╭─ Recorded data
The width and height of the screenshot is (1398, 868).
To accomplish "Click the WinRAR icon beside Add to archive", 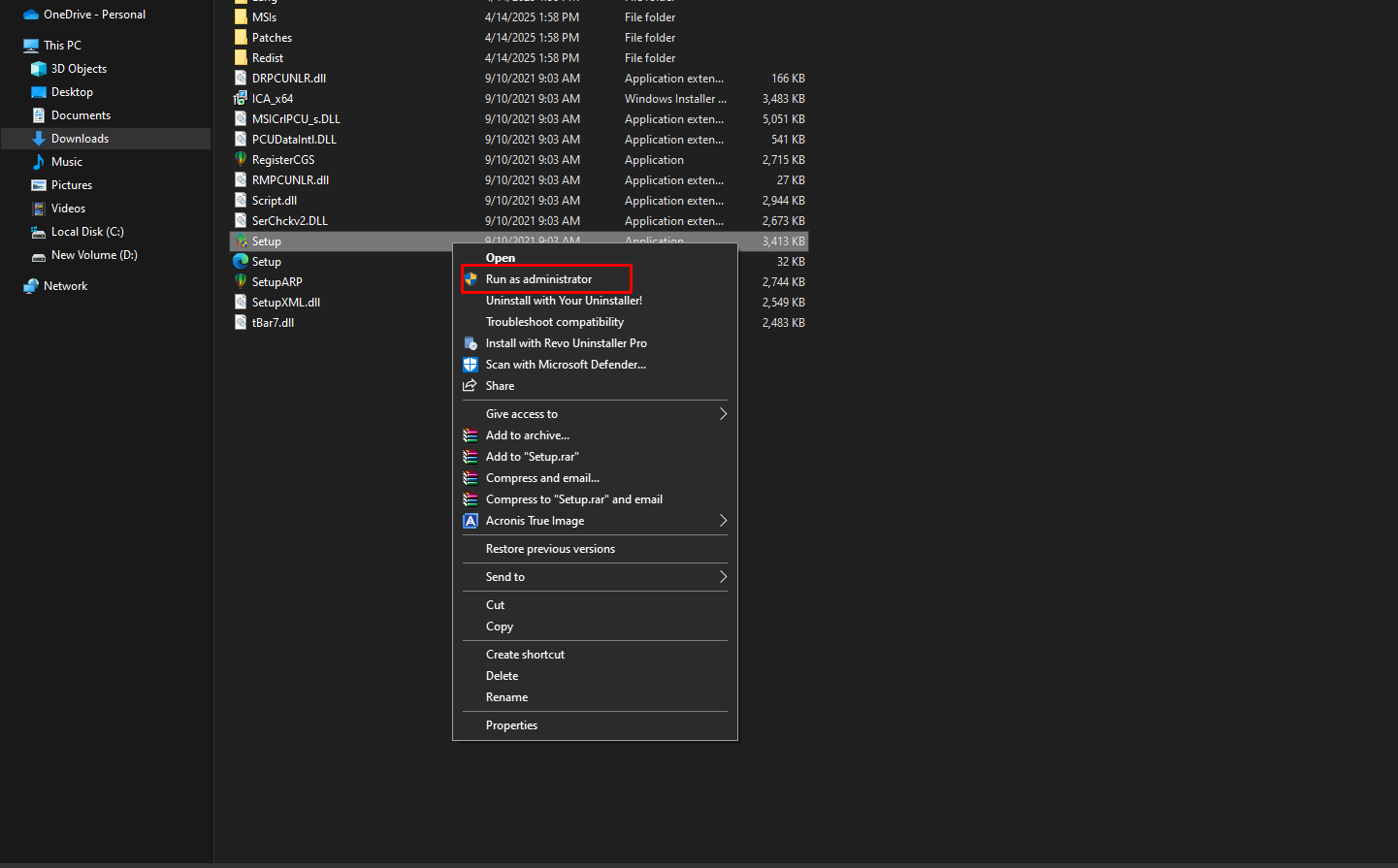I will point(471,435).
╰─
╭─ Recorded data
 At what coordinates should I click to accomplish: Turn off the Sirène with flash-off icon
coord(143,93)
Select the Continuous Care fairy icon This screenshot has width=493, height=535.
╰─
_Assigned task:_ Return only the part of the records above that opens with the line containing "At what coordinates" and closes with the line containing "Select the Continuous", ends included.

_Exercise response:_
 At what coordinates should I click to accomplish: Turn off the Sirène with flash-off icon
coord(143,93)
Select the Continuous Care fairy icon This screenshot has width=493, height=535.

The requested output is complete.